In June 2023, fintech company Petal Card, valued at $800 million earlier that year, faced uncertainty as it sought a buyer amidst doubts about its survival. The company experienced two rounds of layoffs, cutting 20% of its workforce in June and reducing staff the previous year. In this article, we'll discuss what happened and why, as well as the potential future impact of these events on the industry.
The layoffs at Petal Card were driven by a combination of economic pressures, shifts in industry demands, and internal restructurings. Continued high interest rates have impacted consumer lenders like Petal, making borrowing more expensive and putting pressure on their profit and loss statements. The cost of capital has also been much higher due to the macro rate environment, further straining lenders' financials.

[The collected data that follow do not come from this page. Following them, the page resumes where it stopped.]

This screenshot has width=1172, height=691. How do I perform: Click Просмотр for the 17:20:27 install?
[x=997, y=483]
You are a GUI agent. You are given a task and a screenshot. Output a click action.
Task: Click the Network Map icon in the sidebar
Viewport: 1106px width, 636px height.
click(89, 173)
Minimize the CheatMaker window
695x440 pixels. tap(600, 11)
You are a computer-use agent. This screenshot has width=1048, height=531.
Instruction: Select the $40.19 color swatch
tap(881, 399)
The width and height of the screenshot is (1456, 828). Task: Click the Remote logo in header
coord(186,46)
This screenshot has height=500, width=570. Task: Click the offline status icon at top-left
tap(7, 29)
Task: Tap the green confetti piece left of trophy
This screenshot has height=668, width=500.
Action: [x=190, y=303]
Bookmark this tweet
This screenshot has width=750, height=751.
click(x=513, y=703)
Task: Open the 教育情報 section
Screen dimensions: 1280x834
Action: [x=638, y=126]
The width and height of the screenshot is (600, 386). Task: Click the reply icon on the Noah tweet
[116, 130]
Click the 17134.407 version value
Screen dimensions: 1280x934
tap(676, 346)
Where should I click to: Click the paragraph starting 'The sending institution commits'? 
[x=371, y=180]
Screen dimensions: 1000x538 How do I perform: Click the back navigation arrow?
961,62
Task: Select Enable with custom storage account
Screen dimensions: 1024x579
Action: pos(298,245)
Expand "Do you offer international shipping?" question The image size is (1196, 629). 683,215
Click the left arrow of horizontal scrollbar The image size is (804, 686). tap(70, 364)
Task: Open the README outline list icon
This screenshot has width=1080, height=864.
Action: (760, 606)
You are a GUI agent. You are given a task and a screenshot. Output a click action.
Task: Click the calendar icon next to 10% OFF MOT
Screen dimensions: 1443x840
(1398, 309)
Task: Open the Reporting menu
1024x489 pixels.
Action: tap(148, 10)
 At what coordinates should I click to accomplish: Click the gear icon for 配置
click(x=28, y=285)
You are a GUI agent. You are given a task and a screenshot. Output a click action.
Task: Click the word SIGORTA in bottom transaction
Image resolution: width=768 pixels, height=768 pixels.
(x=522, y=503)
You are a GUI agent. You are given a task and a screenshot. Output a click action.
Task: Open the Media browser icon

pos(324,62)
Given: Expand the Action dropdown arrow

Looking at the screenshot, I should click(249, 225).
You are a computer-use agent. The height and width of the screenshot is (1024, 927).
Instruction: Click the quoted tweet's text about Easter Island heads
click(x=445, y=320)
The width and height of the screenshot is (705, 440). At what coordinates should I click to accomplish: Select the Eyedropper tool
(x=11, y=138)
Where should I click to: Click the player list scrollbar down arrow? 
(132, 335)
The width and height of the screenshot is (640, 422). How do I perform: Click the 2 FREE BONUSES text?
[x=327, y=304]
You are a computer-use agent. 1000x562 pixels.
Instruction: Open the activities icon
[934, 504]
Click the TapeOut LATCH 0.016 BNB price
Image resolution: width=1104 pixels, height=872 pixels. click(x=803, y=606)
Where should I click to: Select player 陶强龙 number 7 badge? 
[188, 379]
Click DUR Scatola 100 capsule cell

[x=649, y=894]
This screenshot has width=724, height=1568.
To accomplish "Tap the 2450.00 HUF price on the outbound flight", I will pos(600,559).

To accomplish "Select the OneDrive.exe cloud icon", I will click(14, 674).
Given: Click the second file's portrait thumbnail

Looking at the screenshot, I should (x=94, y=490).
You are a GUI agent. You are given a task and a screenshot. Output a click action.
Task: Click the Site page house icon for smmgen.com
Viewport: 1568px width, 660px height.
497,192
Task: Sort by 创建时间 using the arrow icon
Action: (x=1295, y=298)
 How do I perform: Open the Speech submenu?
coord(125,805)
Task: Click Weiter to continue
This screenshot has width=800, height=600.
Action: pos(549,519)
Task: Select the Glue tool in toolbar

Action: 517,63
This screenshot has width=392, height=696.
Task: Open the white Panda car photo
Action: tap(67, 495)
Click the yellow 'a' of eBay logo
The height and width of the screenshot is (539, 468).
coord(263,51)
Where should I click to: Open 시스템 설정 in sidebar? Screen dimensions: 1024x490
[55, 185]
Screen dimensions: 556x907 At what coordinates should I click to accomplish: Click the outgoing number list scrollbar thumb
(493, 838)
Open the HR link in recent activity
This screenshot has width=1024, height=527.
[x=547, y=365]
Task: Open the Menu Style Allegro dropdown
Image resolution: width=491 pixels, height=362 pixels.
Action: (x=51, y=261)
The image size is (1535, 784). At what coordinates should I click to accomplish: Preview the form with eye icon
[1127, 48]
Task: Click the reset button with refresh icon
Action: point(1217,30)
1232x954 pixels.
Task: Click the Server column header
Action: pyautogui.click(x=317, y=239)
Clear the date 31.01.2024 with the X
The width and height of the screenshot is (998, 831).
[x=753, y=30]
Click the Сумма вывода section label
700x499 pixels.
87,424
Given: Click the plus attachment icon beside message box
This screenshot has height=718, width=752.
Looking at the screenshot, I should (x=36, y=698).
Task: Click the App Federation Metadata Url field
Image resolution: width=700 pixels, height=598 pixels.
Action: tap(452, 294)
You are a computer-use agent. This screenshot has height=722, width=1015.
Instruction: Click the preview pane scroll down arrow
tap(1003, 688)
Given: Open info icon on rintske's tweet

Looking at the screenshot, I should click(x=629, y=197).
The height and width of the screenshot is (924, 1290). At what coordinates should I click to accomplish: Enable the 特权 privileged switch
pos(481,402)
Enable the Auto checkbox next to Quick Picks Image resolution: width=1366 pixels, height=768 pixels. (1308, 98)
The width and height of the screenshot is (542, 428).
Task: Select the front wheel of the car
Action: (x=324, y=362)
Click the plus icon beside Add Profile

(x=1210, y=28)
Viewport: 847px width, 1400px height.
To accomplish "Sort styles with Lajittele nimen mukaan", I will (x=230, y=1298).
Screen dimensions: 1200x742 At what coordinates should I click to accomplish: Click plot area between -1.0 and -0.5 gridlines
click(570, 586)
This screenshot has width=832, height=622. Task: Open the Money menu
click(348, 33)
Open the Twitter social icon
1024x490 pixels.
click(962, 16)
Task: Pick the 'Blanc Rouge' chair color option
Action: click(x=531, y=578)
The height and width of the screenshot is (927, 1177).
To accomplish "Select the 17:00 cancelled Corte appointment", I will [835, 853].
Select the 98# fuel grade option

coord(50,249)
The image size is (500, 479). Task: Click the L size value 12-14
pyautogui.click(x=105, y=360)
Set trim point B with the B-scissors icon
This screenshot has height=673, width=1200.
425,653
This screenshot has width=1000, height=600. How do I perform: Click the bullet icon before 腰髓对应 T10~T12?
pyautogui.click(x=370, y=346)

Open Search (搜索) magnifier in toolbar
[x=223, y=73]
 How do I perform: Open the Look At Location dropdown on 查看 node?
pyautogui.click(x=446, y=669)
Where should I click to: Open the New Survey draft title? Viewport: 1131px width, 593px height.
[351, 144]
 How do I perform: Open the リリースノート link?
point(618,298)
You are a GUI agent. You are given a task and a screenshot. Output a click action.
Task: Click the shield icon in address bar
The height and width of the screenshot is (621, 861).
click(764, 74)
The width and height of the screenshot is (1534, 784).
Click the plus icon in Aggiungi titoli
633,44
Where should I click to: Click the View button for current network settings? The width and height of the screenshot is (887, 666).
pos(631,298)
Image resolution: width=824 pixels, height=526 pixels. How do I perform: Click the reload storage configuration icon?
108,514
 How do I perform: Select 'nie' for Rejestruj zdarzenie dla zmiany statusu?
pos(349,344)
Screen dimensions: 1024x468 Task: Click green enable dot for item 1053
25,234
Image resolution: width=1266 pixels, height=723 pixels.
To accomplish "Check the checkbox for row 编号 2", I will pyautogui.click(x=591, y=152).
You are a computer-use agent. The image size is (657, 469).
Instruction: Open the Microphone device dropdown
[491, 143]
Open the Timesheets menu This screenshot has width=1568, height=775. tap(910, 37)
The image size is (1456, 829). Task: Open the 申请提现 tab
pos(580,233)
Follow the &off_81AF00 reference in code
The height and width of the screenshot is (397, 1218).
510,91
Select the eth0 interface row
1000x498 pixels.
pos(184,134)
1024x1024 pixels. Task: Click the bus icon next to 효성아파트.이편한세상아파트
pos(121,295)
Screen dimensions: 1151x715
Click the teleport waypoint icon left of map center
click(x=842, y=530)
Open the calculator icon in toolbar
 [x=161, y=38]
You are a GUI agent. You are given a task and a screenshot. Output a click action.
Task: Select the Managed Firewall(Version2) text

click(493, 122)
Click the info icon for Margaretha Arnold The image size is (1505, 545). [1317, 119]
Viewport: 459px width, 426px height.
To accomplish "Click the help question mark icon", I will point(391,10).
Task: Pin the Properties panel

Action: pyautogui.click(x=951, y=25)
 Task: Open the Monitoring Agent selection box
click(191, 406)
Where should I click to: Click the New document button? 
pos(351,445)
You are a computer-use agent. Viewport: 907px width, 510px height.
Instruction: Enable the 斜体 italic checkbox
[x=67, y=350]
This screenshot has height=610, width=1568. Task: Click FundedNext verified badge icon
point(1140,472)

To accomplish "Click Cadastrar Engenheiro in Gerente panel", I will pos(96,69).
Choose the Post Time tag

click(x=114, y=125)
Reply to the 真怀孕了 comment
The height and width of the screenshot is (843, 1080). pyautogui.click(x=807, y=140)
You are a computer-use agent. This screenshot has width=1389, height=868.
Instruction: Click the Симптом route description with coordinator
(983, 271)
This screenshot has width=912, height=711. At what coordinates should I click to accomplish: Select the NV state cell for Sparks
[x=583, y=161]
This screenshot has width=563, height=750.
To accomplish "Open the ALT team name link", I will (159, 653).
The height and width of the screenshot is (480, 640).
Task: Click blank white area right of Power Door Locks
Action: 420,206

In May, Petal CEO and co-founder Jason Rosen informed employees that the company had about a year's worth of cash left, indicating the need for cost-cutting measures. Despite raising $55 million in equity funding this year, including a $35 million round led by Peter Thiel's Valar Ventures, the company still had to undergo two rounds of layoffs, cutting 20% of its workforce in June and reducing staff the previous year, leaving only business-critical employees at the startup.
The company aims to reduce costs and adapt to the challenging market conditions caused by high interest rates. Post-layoffs, Petal may need to realign its investments and focus on its core product offering, which is Visa credit cards that help consumers establish their credit.
By targeting consumers who are new to credit, such as young people, immigrants, or divorcees who lack a credit history, Petal could potentially position itself for future success in the market. However, the company's ability to navigate the current economic landscape and achieve long-term growth remains uncertain.
Petal Card's layoffs may signal a broader trend in the fintech industry, as consumer lenders face challenges due to high interest rates and increased borrowing costs. This could lead to further consolidation in the market, as smaller companies struggle to compete with larger players like Super.com, which are better positioned to weather economic headwinds and expand their customer base.
As a result, the industry may see a shift towards more diversified offerings and a focus on serving underserved segments, such as customers with lower household incomes and low FICO scores. Ultimately, the impact of Petal's layoffs on the finance industry could serve as a catalyst for change, driving innovation and adaptation in the face of challenging market conditions.
Petal Card's layoffs resulted from economic pressures, industry shifts, and internal restructuring, highlighting the challenges consumer lenders face due to high interest rates. The company's future remains uncertain as it refocuses on its core product and target market. These developments may signal a broader trend in the fintech industry, leading to consolidation and a shift towards serving underserved segments. Petal's experience could drive innovation and adaptation, shaping the industry's response to challenging market conditions.